Parue en 3 tomes chez Milan (collection Bande d’ados, aujourd’hui disponible en intégrale chez Bayard), cette série d’Ulysse Malassagne puise dans le folklore européen — sorcières de conte, esprits des morts, créatures nocturnes — pour construire un récit fantastique où les scènes terrifiantes alternent avec des échanges de vannes entre ados qui ne perdent pas leur sens de la répartie, même face à un squelette animé. Les personnages, dessinés dans un style rondouillard presque « cartoon », contrastent fortement avec les créatures et les décors nocturnes, bien plus sombres et détaillés — un écart visuel délibéré qui empêche l’atmosphère de devenir trop oppressante pour un jeune lectorat. L’auteur s’inspire de ses propres années de collège dans le Cantal, et cet enracinement dans un lieu réel (un vieux bâtiment de pierre cerné de forêts, loin de tout) donne au surnaturel un cadre crédible. La BD a depuis été adaptée en dessin animé, diffusé sur la plateforme ADN.

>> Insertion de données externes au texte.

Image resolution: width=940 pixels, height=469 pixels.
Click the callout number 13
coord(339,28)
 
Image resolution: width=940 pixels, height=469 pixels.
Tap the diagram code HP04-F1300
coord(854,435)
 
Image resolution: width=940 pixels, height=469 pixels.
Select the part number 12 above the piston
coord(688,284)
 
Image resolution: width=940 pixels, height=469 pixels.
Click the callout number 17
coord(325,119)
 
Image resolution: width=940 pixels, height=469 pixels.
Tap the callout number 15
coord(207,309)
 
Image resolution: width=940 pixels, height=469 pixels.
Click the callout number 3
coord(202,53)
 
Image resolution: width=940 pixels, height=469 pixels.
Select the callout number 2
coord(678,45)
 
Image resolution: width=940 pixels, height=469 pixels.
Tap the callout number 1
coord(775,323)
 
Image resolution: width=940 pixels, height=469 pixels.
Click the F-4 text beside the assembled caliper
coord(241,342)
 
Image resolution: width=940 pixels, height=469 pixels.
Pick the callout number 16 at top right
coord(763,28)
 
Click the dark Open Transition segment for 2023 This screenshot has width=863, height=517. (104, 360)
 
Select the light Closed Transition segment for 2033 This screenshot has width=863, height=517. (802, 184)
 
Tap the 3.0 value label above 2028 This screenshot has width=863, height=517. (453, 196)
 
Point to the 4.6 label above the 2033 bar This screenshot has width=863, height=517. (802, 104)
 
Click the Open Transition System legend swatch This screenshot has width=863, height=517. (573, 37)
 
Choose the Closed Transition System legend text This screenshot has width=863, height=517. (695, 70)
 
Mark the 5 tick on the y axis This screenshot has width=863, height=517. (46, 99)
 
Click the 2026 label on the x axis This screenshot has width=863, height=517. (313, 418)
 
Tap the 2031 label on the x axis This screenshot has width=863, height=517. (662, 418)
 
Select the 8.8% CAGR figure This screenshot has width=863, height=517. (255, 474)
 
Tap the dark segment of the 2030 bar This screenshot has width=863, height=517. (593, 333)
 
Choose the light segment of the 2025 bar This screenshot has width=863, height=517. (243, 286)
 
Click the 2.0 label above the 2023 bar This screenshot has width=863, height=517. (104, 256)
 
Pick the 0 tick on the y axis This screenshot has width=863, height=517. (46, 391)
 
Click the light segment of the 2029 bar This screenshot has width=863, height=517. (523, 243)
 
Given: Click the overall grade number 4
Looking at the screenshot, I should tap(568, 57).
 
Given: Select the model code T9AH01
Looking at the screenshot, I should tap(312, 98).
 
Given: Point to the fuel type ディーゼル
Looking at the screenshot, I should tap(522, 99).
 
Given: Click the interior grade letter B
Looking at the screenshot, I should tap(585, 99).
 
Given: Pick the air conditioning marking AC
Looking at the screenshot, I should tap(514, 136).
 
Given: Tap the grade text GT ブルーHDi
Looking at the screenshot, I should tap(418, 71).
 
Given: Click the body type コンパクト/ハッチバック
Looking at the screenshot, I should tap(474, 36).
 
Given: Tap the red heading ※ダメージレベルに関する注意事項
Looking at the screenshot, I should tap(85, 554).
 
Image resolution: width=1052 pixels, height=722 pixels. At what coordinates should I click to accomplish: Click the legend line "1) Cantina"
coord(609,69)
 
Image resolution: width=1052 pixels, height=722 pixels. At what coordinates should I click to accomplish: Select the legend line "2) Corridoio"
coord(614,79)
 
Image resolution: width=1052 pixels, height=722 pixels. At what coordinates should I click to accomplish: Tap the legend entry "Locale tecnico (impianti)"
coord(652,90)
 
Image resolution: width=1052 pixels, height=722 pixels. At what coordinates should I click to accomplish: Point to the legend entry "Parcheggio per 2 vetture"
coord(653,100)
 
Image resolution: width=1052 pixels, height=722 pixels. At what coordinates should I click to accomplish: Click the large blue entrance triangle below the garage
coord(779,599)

Tranche d’âge conseillée : à partir de 10 ans pour les lecteur·ice·s qui aiment se faire (un peu) peur. Quelques scènes nocturnes et créatures franchement effrayantes peuvent secouer les plus jeunes, mais le ton général reste celui d’une aventure ponctuée d’humour.


3. Astra – Lost in Space (Kenta Shinohara, 2016)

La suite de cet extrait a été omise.